The dust had blown in from the desert, leaving a dun coat over the logs which a hundred and fifty million years of time, weather and earth convulsions had scattered over the landscape at Petrified Forest. The rains came in the spring, washing the dust away and leaving the logs clean and relucent in the sun. Nature is a good housekeeper. After the rains came, tender green sprouts popped from the ground and soon bright yellow Sego lilies were nodding their impertinent heads in the breeze. Here is drama of color in the land. It took aeons to change living wood to the browns and reds and blues of the minerals in the grim old log and a few weeks to create the fragile yellow beauty of the happy, little flowers. Under the glare of the summer sun, flowers wilt, stalks become dry and lifeless, and delicate yellow beauty returns to the earth from which it sprang. No doubt the old log is perplexed by such foolishness. Silly things, little flowers, here today, gone tomorrow!

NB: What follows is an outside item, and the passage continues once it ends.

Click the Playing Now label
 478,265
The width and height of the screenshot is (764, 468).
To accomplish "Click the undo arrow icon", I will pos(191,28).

The color begins in southern Utah-at Bryce, Zion, Cedar Breaks; at Rainbow Bridge and Vermilion Cliffs; at Arches, Bridges and Monument Valley and seeps through Arizona, variegated and vivid. There are the chocolate hills of Mohave County, through the middle of which stretches an aquamarine ribbon, the Colorado River, which is tied in a white bow, Boulder Dam. There are the rolling foothills of Cochise and Santa Cruz Counties, verdant with thick, rich grass which comes after the summer rains. In between the mauve mountains, sapphire-shadowed canyons, gray-green desert, white sunlight, turquoise sky.

No less colorful than the land are the people native to it. In a world of swirling sand and slick rock are the Navajos, aloof and aristocratic. On their burnished mesas live the Hopis, industrious and self-sufficient, clinging to ancient ways, ancient beliefs. There are the desert Indians, patiently working the obdurate soil, and there are the proud Apaches, remembering not their forebears who carried a flaming torch through the land, but shrewdly watching the price of beef. There are, too, the Havasupais, in their magenta canyon, living by a creek of blue-green, singing water.